気候変動に伴う水資源リスク評価の手引きが公開

気候変動を踏まえた水資源リスク評価の手引きが、2026年7月10日より水資源リスク評価研究会のウェブサイトにて無償公開されました。

手引きの背景と目的

近年、気候変動の影響で干ばつや水不足といった課題が世界的に顕在化しており、企業活動においても水資源の依存度やサプライチェーンを通じた影響管理が経営上の重要課題となっています。また、TNFDなどのサステナビリティ情報開示が進む一方で、将来の不確実性が高い水資源への影響をどのように評価し、意思決定に活用すべきかが実務上の課題とされてきました。こうした背景から、水資源リスク評価研究会は企業実務で活用可能なリスク評価の考え方、手法、事例を整理した本手引きを取りまとめました。

評価手法と活用場面

本手引きは、水量の持続的な利用可能性が損なわれる可能性を評価するシングルマテリアリティを対象としています。評価手法として、水ストレス指標と企業拠点情報を組み合わせるアプローチを採用しました。

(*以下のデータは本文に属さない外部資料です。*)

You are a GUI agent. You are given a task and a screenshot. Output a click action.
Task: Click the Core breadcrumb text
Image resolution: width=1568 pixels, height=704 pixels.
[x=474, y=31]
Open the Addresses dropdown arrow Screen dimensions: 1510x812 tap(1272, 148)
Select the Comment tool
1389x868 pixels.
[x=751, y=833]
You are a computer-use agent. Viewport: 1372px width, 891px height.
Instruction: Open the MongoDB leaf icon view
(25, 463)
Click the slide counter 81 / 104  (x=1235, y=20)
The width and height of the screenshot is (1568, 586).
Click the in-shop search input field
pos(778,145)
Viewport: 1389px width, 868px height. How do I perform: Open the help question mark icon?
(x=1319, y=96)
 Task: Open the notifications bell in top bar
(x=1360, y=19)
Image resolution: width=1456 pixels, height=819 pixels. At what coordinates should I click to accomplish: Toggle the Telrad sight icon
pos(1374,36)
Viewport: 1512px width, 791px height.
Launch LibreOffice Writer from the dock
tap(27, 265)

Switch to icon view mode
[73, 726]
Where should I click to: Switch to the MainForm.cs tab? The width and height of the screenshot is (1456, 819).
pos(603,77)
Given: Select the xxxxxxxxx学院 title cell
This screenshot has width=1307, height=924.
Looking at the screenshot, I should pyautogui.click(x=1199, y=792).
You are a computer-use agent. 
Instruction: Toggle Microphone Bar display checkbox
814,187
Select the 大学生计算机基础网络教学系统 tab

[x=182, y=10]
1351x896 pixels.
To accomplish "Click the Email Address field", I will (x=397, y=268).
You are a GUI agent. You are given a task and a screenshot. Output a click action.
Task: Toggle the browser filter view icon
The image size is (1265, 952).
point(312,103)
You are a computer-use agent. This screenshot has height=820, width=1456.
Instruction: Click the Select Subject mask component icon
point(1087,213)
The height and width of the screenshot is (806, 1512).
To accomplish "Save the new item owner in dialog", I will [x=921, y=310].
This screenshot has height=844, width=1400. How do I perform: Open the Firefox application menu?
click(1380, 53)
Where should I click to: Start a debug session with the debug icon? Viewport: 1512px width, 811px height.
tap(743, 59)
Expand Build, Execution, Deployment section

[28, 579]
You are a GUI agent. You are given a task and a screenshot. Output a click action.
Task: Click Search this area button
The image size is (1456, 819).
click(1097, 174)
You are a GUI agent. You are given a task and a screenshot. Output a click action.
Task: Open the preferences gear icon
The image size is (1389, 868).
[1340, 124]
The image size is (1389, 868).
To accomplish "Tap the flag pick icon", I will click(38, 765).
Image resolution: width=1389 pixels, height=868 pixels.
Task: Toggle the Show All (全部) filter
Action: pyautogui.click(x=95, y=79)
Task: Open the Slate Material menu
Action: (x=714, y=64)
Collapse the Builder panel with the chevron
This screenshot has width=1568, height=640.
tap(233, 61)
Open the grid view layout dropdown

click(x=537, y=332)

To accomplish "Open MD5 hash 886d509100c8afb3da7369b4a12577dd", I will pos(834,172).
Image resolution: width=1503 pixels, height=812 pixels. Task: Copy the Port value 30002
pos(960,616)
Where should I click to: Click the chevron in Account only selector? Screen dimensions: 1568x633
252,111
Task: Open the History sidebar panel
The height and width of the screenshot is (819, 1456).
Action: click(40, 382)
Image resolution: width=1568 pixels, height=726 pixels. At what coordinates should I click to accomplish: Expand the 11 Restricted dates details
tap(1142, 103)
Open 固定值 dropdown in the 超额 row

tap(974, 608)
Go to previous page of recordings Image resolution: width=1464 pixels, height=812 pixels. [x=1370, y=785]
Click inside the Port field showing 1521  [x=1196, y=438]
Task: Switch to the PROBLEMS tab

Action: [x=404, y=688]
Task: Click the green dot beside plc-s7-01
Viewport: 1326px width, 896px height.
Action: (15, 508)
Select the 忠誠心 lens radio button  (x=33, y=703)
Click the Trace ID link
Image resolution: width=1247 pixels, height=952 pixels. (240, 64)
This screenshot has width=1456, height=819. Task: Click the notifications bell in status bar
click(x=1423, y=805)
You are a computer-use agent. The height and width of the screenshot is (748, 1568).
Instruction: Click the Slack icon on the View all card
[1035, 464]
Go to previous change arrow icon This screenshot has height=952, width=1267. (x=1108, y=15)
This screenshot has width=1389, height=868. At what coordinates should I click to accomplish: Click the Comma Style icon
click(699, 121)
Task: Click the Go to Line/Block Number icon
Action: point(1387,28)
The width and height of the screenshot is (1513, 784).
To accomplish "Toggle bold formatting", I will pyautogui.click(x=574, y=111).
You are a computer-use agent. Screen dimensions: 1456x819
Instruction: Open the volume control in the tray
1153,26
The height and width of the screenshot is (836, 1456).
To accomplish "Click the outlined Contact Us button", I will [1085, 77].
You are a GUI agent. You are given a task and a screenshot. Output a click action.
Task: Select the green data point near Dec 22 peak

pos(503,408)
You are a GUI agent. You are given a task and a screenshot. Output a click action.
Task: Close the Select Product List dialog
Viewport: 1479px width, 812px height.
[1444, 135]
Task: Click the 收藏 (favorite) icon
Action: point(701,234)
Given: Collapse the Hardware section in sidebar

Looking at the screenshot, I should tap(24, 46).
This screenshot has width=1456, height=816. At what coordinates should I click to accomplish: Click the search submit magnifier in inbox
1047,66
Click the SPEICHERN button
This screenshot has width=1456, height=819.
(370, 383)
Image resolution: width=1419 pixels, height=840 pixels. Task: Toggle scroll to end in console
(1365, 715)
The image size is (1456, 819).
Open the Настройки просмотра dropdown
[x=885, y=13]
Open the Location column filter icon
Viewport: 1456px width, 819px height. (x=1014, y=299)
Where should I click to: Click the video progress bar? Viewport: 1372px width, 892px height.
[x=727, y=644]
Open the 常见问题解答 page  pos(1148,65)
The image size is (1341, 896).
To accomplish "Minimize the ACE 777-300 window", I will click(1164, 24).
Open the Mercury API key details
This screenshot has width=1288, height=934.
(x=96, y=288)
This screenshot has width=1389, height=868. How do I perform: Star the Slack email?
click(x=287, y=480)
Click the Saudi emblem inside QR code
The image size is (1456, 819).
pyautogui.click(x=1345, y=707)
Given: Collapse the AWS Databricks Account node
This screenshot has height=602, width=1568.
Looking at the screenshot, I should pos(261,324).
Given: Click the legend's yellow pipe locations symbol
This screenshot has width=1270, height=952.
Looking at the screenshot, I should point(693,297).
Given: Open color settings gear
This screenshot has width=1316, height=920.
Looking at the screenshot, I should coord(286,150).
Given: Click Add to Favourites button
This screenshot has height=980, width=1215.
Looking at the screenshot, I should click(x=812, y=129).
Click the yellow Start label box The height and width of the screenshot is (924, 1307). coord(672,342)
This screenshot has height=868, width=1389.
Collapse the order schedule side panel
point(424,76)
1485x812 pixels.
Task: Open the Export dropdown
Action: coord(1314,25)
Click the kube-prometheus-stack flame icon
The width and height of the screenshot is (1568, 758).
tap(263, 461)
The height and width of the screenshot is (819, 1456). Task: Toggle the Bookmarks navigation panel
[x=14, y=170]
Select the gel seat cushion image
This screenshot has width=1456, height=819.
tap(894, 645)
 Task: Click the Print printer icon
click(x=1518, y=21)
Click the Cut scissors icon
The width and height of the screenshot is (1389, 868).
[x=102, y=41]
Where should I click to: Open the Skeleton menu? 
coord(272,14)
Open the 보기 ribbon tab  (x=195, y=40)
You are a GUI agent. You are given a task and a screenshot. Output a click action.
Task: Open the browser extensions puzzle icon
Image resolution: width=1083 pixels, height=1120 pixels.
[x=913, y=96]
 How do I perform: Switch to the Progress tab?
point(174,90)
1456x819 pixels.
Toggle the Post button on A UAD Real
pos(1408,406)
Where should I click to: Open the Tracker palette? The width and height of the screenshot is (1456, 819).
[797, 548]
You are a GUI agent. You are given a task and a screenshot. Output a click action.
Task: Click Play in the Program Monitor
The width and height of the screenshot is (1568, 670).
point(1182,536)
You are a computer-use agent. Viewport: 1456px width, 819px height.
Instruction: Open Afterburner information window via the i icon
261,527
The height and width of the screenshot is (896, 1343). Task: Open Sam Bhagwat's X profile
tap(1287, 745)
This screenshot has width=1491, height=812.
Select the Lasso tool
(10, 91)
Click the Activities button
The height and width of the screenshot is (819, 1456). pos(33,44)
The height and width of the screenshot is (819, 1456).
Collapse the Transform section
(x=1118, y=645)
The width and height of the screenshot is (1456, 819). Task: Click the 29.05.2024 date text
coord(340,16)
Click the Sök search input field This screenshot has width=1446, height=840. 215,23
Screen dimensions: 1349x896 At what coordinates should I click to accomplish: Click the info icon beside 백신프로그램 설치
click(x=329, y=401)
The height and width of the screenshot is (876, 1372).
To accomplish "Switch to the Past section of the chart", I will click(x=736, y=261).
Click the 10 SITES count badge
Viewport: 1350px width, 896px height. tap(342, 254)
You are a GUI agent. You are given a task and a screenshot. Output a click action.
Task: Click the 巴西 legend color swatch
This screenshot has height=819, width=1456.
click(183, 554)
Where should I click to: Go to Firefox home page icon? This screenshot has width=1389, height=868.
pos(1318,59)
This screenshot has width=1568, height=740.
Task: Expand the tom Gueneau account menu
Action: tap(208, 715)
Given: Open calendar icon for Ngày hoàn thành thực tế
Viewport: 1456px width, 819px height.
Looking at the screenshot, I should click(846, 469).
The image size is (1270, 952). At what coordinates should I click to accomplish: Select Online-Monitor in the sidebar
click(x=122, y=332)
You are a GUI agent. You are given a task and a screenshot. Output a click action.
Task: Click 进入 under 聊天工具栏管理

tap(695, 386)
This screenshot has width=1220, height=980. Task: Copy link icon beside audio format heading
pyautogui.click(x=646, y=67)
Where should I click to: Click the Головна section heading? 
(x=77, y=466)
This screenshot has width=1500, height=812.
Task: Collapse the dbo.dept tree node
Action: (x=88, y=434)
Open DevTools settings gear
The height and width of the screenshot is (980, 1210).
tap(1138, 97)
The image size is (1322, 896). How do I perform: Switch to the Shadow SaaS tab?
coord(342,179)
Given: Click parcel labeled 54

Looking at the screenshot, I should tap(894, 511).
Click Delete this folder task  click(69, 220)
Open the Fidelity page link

外部環境評価に加え、取水源や水利用用途、代替水源の有無、過去の渇水経験といった拠点固有の情報を確認することの重要性を強調しています。

想定される活用場面:
・サステナビリティ開示(TNFD、統合報告書等)
・気候変動適応計画の策定
・リスクマネジメント
・事業継続計画(BCP)
・設備投資や立地戦略の検討

公開情報

手引き名称:気候変動を踏まえた水資源リスク評価の手引き ~ISSB/SSBJを参照した意思決定・情報開示への活用~
公開日:2026年7月10日
公開方法:水資源リスク評価研究会ウェブサイトにて無償公開

※本手引きの作成にあたっては、内閣府総合科学技術・イノベーション会議の戦略的イノベーション創造プログラム(SIP)第3期「スマート防災ネットワークの構築」JPJ012289(研究推進法人:国立研究開発法人防災科学技術研究所)によって実施された、サブ課題B「リスク情報による防災行動の促進」の成果の一部を活用しています。